The above-mentioned person said that this round of capital winter has disrupted the original chain of companies burning money. If the capital winter lasts for one year, many Internet companies that burn a lot of money may find it difficult to continue, or go bankrupt, lay off employees, or be acquired by other companies.

Wu Jiong, former CTO of Alibaba Group and current founding partner of Fenghe Investment Management Company, said that if we use the four seasons to describe the capital market, there may be no autumn and spring. It only takes 3 to 5 months to go directly from summer to winter, but it takes a long time from winter to summer.

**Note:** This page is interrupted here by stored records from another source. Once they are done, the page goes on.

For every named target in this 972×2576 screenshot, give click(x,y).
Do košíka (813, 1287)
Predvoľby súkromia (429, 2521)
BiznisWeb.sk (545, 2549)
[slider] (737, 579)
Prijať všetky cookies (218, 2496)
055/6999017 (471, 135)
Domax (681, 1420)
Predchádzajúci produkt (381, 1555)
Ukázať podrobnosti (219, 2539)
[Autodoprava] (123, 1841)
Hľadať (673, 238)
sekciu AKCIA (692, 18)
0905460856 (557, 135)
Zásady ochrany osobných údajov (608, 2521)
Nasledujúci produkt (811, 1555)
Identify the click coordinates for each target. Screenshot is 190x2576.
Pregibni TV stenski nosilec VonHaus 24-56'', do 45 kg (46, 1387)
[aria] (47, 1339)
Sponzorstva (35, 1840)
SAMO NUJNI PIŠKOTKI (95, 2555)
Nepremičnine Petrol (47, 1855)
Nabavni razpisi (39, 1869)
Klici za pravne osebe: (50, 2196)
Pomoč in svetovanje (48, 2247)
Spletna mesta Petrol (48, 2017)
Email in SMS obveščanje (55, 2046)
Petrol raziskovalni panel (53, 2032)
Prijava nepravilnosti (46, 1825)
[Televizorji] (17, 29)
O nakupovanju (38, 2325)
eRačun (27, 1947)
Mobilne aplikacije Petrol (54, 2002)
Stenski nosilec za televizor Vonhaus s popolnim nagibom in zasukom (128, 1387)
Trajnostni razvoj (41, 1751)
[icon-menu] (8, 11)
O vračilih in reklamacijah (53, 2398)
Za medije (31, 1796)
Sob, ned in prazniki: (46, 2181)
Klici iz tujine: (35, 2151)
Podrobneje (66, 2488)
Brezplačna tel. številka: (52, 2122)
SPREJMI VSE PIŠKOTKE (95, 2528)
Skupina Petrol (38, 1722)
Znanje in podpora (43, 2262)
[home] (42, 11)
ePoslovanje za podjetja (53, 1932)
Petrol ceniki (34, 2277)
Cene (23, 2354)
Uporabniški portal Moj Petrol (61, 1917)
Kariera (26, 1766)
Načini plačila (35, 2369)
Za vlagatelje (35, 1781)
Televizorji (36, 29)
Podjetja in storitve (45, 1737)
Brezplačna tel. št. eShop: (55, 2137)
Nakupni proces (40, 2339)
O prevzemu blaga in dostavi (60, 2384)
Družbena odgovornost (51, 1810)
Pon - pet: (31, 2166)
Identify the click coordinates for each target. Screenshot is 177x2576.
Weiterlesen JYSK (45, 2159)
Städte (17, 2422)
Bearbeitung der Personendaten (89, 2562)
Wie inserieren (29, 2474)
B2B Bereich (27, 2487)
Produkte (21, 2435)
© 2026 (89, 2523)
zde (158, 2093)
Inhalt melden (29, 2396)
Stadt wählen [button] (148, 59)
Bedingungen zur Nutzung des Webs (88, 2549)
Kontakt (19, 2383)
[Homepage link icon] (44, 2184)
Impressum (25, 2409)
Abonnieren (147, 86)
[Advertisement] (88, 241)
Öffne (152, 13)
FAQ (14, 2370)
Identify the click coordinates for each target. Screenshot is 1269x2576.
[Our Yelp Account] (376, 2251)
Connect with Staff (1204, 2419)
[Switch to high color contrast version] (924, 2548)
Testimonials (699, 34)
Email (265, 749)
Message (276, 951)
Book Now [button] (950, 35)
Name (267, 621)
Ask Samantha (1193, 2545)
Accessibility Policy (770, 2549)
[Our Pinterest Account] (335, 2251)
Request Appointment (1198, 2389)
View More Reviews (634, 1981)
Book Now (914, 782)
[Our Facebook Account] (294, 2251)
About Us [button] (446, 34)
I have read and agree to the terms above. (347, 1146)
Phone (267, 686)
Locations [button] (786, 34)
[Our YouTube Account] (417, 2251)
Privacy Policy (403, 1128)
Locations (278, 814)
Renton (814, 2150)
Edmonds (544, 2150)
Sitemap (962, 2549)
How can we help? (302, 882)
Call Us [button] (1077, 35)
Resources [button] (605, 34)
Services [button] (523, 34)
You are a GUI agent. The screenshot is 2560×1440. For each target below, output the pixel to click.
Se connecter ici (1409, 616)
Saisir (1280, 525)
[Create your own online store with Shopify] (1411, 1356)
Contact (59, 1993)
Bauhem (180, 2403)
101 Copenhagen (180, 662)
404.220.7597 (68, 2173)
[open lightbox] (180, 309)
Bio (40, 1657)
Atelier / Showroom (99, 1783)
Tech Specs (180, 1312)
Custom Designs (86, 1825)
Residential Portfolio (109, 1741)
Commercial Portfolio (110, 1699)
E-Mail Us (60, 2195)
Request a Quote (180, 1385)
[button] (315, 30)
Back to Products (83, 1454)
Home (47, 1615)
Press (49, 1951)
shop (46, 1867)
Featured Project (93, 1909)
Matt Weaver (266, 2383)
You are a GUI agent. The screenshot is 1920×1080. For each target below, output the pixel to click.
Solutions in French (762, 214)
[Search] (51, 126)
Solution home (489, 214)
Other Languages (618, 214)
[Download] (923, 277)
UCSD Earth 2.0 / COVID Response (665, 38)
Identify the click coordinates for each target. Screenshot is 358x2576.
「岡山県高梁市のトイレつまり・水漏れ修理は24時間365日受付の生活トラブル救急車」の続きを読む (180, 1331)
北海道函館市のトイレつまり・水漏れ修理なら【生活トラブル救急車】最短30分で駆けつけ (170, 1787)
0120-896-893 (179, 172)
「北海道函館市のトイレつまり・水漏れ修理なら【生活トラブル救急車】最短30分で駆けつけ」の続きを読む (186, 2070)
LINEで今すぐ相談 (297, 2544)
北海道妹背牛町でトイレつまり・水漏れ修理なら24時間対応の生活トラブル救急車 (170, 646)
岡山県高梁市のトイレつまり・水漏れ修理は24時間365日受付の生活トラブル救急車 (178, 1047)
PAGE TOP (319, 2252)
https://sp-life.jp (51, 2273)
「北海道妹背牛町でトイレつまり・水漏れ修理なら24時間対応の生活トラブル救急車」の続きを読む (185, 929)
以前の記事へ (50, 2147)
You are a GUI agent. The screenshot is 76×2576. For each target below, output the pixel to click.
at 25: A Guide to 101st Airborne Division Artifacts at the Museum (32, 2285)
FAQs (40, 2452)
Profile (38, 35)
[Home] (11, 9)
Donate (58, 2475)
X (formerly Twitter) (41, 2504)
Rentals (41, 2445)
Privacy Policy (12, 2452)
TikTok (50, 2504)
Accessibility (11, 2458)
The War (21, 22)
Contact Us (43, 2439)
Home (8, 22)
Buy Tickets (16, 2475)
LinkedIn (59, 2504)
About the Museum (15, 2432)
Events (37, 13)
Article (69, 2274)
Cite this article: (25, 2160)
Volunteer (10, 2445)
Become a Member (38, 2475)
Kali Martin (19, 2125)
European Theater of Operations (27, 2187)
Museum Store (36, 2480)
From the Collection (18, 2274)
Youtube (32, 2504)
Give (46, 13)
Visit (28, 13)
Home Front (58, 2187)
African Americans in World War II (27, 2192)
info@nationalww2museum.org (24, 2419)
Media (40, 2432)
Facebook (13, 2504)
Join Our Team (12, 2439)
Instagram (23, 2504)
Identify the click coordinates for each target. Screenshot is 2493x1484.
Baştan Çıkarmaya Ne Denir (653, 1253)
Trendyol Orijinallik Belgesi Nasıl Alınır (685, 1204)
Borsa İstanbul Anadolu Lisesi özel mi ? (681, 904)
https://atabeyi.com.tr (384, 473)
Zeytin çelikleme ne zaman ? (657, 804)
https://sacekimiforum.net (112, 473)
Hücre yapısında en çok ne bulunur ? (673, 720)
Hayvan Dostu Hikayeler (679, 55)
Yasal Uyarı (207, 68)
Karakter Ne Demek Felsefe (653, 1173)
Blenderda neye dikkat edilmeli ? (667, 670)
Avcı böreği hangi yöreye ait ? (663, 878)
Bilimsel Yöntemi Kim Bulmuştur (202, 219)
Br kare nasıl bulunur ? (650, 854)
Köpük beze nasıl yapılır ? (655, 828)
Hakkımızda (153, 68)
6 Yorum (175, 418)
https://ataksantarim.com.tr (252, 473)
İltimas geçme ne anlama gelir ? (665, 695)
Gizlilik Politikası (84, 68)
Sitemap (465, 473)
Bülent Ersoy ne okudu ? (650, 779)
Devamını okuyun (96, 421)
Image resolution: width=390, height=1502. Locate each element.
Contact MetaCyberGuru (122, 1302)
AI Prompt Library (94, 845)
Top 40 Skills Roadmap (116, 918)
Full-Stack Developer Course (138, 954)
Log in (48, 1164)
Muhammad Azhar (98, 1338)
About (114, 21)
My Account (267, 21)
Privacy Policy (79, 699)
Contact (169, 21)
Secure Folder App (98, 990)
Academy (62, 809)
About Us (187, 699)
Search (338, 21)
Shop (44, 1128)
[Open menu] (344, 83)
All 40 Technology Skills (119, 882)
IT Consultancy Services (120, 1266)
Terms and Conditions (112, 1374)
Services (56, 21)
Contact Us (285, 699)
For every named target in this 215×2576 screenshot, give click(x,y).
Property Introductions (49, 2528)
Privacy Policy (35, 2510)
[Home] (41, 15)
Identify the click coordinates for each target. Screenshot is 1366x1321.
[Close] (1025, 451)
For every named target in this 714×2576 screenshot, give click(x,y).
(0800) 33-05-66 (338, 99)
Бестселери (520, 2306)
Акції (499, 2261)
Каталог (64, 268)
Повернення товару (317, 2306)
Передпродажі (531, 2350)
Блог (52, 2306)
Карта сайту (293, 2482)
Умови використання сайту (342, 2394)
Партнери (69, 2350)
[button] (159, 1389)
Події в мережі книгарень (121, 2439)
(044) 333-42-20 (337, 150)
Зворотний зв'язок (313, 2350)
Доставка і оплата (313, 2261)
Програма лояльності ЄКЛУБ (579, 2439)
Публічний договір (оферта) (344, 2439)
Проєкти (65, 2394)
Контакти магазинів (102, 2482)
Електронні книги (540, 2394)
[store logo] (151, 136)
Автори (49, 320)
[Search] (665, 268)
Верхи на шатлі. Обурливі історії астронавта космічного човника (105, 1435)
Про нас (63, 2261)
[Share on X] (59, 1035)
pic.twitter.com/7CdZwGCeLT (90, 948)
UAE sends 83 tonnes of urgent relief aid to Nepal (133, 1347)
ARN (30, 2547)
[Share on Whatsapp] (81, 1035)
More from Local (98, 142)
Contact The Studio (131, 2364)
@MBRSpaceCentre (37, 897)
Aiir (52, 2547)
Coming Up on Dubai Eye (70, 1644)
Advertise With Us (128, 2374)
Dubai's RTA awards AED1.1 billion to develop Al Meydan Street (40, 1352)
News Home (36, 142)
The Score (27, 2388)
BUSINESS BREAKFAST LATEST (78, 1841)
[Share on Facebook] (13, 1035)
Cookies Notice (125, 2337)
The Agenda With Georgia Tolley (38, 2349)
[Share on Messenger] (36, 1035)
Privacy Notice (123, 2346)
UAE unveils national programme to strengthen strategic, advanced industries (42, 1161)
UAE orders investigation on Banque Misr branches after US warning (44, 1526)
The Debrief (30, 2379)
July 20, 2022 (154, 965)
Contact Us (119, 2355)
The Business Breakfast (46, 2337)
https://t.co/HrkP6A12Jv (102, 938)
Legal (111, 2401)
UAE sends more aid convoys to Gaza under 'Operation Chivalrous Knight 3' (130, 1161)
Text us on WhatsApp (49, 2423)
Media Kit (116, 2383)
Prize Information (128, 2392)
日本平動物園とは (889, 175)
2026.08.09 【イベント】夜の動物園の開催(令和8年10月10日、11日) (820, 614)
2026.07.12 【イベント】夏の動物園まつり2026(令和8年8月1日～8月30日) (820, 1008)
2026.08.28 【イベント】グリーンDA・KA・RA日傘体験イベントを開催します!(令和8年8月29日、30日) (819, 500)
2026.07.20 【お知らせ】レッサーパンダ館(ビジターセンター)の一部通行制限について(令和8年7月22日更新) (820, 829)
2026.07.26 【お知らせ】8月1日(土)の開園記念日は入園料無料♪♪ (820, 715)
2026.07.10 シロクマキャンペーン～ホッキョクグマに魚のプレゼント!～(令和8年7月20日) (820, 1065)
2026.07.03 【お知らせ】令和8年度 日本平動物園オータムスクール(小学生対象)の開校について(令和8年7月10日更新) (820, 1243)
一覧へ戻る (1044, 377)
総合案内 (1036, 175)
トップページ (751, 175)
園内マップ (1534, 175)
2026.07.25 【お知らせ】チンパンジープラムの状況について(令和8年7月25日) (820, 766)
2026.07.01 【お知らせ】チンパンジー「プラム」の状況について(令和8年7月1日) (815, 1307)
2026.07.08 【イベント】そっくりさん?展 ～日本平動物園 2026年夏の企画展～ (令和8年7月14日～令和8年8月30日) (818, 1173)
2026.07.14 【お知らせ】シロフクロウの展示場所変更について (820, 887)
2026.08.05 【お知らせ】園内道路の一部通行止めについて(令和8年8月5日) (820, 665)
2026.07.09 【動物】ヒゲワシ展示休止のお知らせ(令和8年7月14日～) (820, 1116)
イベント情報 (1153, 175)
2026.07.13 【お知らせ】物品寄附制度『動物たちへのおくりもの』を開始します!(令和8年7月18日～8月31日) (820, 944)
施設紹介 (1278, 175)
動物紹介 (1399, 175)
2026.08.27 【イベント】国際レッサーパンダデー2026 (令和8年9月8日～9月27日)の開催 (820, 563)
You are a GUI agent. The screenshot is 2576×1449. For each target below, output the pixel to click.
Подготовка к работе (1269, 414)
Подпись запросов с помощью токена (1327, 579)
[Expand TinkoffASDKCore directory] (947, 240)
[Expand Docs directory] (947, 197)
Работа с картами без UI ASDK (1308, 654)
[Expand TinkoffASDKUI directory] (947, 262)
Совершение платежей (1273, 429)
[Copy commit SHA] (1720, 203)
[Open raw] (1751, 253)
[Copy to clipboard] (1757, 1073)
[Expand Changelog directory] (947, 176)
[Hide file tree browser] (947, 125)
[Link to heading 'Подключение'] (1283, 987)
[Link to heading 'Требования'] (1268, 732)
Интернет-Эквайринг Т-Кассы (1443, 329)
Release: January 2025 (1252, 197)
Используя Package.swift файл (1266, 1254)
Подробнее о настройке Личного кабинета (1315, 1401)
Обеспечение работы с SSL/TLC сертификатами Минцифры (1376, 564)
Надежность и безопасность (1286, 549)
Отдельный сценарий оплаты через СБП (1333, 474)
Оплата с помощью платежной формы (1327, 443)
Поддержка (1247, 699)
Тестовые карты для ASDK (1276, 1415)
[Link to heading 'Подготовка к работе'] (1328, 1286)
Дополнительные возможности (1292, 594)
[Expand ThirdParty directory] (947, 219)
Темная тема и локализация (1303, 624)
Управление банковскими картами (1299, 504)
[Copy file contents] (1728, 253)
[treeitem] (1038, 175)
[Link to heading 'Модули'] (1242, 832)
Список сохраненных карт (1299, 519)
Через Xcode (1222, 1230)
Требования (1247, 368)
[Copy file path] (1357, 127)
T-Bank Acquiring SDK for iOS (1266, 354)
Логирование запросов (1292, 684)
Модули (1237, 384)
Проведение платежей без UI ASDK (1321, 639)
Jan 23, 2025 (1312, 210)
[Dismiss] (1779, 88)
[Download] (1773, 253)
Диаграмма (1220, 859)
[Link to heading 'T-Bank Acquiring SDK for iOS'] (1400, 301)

SAIF Partner Yang Dong pointed out that Lei Jun has a basic principle in angel investment, which is to invest in people he is familiar with and things he really understands. However, the number of angel projects that Lei Jun actually invests in is very limited, and there are probably only more than 20 that can be counted. This brings troubles to angel investment. The reason is that if angel round projects cannot find round A financing, many will go bankrupt. Wen Tianli, founder of Lotus Institute, said that most angel investors end their personal investment careers in the form of "charity".

"Currently, many angel investors can invest in 50 projects at once, and most of them are happy if they don't fail." Yang Dong said that the failure rate of angel investment is 99%. Angel investors will definitely get hurt if they invest too much in unreliable projects. Once a project has problems, these angel investors.

It is not just angel investors who are hurt. Many institutions that blindly invest in the New Third Board will also be hurt. Well-known investor Wang Gongquan recently told the media that many people are inexperienced and are scrambling to drive up prices. "I think at least half of the companies will die on the New Third Board."

Wang Gongquan’s so-called “death” means “I can neither move forward nor retreat, and I would rather not list on the New Third Board than regret it.” Wang Gongquan said that investment cannot be gambled in this way, and professionals should be allowed to do professional things.